Information shown:
* * * * * * * * *

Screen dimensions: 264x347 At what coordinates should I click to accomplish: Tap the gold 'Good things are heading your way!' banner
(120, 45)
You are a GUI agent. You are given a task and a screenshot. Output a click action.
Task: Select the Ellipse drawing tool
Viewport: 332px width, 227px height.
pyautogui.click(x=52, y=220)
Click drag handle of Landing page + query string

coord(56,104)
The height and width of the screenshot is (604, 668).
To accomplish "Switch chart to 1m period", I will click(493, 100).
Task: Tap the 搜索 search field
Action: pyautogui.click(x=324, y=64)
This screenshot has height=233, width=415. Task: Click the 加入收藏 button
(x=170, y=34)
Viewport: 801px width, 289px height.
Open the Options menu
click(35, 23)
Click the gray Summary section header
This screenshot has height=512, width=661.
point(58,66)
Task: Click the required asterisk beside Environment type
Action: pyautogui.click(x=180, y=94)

* * * * * * * * *

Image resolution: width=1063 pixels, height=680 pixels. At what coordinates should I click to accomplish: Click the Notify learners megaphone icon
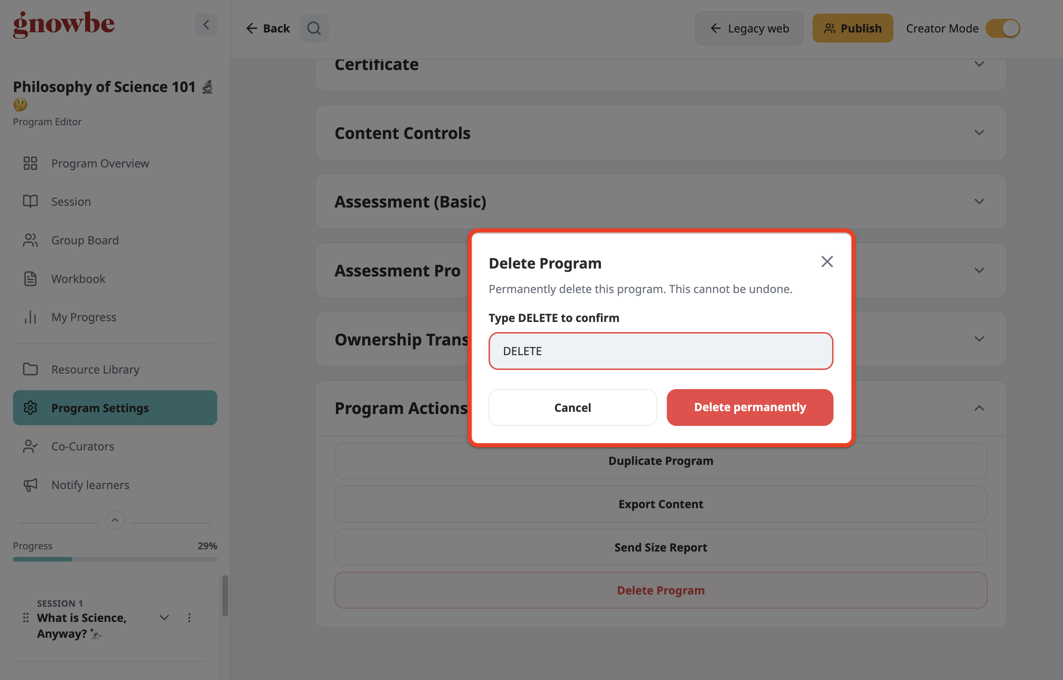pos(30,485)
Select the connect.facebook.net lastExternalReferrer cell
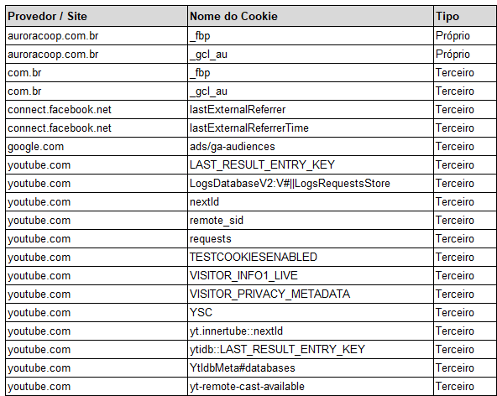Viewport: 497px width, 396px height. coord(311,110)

* * * * * * * * *

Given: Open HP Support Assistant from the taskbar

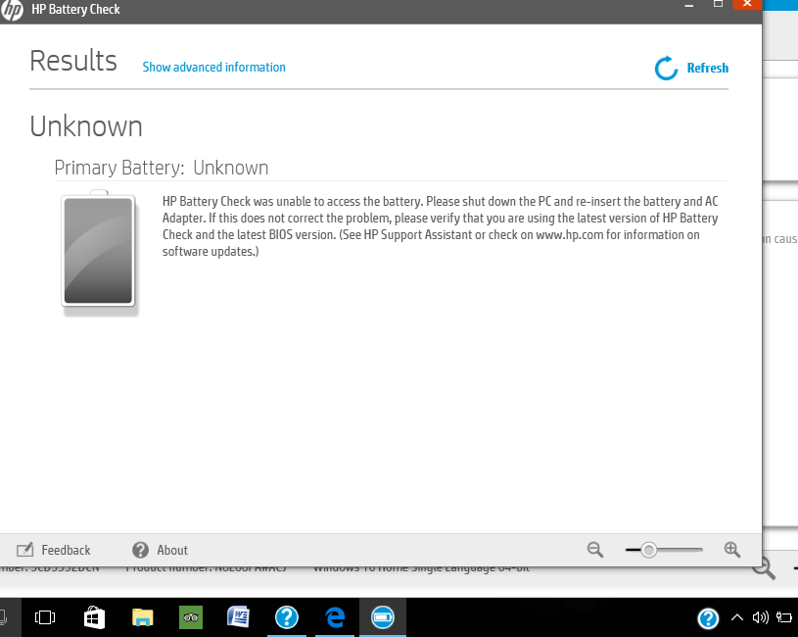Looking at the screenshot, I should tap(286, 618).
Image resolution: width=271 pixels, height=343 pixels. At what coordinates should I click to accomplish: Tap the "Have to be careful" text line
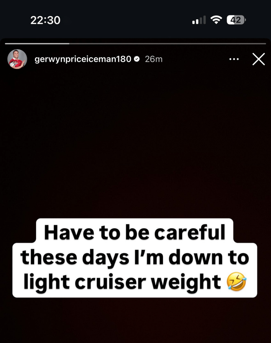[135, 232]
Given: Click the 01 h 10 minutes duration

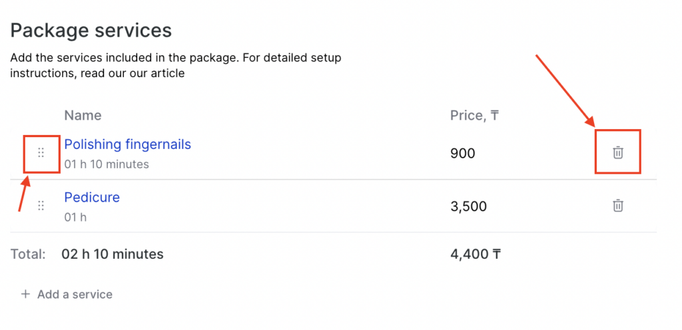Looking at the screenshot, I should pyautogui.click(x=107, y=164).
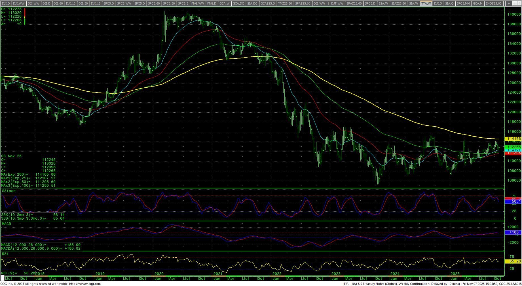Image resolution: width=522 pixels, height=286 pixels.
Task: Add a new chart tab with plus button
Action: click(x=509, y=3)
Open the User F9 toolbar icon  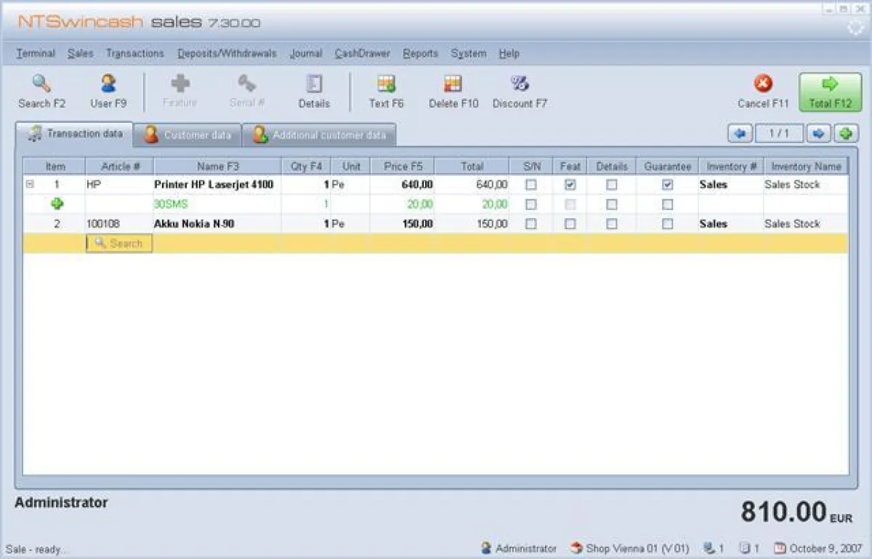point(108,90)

* * * * * * * * *

Brief:
Print the material from the line with "The height and" to the line with "Action: pyautogui.click(x=180, y=94)", reproducing each line unchanged.

Solution for this problem:
The height and width of the screenshot is (604, 668).
To accomplish "Switch chart to 1m period", I will click(493, 100).
Task: Tap the 搜索 search field
Action: pyautogui.click(x=324, y=64)
This screenshot has height=233, width=415. Task: Click the 加入收藏 button
(x=170, y=34)
Viewport: 801px width, 289px height.
Open the Options menu
click(35, 23)
Click the gray Summary section header
This screenshot has height=512, width=661.
point(58,66)
Task: Click the required asterisk beside Environment type
Action: pyautogui.click(x=180, y=94)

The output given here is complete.